### 任务要求
(a) 根据下文的 4Sum 题目片段回答：
(i) 示例中 target 的取值是多少？
(ii) 四元组 (a,b,c,d) 中的元素须满足什么顺序？
(iii) 片段给出的时间复杂度是多少？
(b) 请原样复述下文 4Sum 题目片段中从“Link: https://oj.leetcode.com/problems/4sum/”一直到“contain duplicate quadruplets.”的那一段。

──────── 文档片段

Link: https://oj.leetcode.com/problems/4sum/
Given an array S of n integers, are there elements a, b, c, and d in S such that a + b + c + d = target? Find all unique quadruplets in the array which gives the sum of target.
Note:
- Elements in a quadruplet (a,b,c,d) must be in non-descending order. (ie, a ≤ b ≤ c ≤ d)
- The solution set must not contain duplicate quadruplets.
For example, given array S = {1 0 -1 0 -2 2}, and target = 0.
A solution set is:
(-1, 0, 0, 1)
(-2, -1, 1, 2)
(-2, 0, 0, 2)
Approach I: 我的思路:同3Sum, 先排序,然後左右夾逼。
Time: O(n^3)

────────────────
──────── 所给条目

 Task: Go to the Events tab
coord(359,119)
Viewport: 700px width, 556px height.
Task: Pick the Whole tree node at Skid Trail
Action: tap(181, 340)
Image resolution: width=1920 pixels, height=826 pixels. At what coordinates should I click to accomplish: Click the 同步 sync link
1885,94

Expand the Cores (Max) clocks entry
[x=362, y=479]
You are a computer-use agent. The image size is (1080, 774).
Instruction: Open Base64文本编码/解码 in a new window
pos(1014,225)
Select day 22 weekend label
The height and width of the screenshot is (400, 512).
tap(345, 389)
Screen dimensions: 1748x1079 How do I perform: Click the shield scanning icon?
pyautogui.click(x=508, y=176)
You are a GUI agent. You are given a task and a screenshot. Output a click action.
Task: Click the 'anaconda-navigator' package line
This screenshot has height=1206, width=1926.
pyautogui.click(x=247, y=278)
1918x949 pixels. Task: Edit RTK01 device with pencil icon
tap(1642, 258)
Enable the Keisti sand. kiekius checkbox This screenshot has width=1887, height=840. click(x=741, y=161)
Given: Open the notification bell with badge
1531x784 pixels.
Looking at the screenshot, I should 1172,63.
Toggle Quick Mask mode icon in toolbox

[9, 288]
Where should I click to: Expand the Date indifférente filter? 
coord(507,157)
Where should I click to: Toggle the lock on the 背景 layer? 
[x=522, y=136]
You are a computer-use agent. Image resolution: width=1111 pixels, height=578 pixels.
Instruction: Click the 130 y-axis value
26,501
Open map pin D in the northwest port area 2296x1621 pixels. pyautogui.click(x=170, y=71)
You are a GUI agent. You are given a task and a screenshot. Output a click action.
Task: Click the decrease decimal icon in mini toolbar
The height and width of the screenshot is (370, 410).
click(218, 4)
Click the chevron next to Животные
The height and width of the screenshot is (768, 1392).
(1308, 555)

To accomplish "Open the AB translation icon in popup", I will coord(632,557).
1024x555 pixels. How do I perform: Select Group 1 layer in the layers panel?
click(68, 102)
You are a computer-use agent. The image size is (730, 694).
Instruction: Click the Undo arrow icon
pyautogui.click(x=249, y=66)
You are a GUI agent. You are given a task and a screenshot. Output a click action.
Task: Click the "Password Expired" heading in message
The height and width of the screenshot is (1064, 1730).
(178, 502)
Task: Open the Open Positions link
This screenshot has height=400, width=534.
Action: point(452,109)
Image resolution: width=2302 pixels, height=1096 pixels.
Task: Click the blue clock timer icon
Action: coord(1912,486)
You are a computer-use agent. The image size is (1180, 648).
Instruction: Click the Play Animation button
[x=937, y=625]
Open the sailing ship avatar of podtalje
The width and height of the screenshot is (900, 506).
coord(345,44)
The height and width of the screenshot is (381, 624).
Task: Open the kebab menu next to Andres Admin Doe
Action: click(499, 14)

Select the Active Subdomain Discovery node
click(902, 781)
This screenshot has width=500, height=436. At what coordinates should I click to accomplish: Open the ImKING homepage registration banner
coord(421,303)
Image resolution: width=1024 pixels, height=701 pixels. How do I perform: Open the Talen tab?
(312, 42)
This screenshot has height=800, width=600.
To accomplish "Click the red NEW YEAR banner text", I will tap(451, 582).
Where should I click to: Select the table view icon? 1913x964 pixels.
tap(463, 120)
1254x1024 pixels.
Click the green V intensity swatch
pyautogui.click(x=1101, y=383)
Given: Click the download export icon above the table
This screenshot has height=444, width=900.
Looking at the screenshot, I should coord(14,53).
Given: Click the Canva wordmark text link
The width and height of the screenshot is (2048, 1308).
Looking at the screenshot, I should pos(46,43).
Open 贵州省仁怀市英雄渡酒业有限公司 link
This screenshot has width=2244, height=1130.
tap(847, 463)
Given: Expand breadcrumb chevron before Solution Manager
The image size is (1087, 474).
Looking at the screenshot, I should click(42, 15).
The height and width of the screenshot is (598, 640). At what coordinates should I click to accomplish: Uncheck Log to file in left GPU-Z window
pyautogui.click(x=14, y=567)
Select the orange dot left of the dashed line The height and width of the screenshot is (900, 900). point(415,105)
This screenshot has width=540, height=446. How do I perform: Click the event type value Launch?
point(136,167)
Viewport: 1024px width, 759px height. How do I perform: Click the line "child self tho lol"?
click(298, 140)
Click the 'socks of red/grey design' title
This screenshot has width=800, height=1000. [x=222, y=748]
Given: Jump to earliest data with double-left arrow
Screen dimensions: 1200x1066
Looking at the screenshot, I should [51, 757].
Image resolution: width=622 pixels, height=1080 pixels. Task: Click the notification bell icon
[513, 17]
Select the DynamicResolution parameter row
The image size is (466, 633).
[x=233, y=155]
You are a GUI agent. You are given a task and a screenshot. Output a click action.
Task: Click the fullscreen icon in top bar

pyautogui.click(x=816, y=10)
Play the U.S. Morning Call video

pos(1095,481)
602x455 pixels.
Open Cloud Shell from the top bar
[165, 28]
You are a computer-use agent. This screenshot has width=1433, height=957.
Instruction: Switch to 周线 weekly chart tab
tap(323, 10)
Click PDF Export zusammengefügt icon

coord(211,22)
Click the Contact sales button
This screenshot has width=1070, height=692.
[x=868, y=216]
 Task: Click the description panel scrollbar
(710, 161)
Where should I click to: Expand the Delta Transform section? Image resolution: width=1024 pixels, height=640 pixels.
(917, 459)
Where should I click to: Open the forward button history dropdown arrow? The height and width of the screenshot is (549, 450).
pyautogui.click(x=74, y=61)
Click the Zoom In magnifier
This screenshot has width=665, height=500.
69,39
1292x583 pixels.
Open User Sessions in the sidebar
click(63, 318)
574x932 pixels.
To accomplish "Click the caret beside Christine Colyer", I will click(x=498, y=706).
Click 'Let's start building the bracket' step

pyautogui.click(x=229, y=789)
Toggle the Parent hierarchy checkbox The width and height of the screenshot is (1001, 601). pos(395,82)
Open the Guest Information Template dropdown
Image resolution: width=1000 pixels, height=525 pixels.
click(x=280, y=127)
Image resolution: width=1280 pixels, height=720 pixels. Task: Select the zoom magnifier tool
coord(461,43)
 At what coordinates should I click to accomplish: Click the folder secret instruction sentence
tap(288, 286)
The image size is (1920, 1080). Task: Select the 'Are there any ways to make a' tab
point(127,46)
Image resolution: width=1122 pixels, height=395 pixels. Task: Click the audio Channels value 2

────────────────

### 参考答案
(a)
(i) 0
(ii) 非递减顺序，即 a ≤ b ≤ c ≤ d
(iii) O(n^3)

(b)
Link: https://oj.leetcode.com/problems/4sum/
Given an array S of n integers, are there elements a, b, c, and d in S such that a + b + c + d = target? Find all unique quadruplets in the array which gives the sum of target.
Note:
- Elements in a quadruplet (a,b,c,d) must be in non-descending order. (ie, a ≤ b ≤ c ≤ d)
- The solution set must not contain duplicate quadruplets.